::: THE DATA :::

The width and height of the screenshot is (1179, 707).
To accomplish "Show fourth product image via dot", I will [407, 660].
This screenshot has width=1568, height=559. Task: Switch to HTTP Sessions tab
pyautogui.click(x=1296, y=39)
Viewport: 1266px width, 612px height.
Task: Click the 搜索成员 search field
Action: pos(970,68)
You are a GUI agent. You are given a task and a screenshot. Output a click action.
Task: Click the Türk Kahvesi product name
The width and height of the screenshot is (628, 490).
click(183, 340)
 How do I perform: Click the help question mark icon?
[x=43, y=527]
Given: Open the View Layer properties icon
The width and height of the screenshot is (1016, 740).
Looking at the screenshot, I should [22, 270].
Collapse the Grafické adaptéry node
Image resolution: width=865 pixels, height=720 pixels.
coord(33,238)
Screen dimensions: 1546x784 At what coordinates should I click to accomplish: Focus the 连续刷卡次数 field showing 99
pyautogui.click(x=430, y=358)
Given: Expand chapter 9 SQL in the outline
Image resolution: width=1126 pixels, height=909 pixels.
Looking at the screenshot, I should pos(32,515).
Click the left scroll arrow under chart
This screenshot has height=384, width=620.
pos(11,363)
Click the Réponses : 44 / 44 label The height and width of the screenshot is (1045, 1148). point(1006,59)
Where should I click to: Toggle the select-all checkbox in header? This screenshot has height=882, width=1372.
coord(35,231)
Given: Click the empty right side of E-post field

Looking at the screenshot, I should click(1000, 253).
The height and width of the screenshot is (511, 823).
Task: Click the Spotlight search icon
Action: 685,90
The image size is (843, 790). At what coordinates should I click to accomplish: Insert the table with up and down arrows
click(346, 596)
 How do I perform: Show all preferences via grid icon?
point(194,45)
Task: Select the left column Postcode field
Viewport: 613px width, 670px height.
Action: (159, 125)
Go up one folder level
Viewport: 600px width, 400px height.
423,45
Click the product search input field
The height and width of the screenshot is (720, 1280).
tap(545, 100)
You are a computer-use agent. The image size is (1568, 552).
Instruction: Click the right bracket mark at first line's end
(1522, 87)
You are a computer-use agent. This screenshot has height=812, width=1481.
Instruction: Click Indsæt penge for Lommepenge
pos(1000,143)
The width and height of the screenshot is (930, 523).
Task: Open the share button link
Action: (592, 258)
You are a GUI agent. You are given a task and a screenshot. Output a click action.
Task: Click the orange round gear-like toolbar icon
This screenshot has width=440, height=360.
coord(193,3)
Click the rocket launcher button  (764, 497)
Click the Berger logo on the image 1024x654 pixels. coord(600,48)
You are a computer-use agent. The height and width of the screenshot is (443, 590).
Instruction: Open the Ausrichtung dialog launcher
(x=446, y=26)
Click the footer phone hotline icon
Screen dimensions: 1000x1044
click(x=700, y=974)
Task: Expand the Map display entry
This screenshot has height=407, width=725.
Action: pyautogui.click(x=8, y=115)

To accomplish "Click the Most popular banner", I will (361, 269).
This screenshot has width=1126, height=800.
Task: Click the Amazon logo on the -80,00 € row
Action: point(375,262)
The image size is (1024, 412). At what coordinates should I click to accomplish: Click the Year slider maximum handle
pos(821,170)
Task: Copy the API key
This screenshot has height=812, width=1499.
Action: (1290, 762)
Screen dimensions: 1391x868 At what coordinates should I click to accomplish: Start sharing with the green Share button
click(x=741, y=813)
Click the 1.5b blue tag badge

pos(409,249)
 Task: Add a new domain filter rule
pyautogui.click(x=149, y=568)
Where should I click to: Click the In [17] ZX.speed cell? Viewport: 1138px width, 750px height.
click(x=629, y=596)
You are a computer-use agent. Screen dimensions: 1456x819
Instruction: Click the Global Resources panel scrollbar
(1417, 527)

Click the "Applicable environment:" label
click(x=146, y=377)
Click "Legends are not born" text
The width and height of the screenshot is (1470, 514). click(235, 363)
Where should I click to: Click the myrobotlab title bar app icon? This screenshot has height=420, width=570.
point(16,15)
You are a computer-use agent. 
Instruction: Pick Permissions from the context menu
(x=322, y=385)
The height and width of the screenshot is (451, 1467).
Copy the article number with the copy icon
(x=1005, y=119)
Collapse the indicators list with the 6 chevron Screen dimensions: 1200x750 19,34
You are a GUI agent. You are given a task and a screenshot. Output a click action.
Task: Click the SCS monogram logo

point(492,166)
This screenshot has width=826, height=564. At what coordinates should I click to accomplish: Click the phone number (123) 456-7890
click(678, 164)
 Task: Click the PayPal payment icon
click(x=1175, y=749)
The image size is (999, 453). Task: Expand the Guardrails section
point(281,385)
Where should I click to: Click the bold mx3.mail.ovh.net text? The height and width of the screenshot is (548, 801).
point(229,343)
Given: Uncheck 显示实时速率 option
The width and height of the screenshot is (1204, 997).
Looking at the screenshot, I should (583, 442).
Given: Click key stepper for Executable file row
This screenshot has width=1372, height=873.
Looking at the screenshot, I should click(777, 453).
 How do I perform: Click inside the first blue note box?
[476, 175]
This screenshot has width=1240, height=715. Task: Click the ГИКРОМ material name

:::

### WHAT YOU NEED TO DO
Reproduce each line, exactly as it appears, from the one that contains "Given: Click key" through the last line of the records. Add no other lines.

### FINISHED EXERCISE
Given: Click key stepper for Executable file row
This screenshot has width=1372, height=873.
Looking at the screenshot, I should click(777, 453).
 How do I perform: Click inside the first blue note box?
[476, 175]
This screenshot has width=1240, height=715. Task: Click the ГИКРОМ material name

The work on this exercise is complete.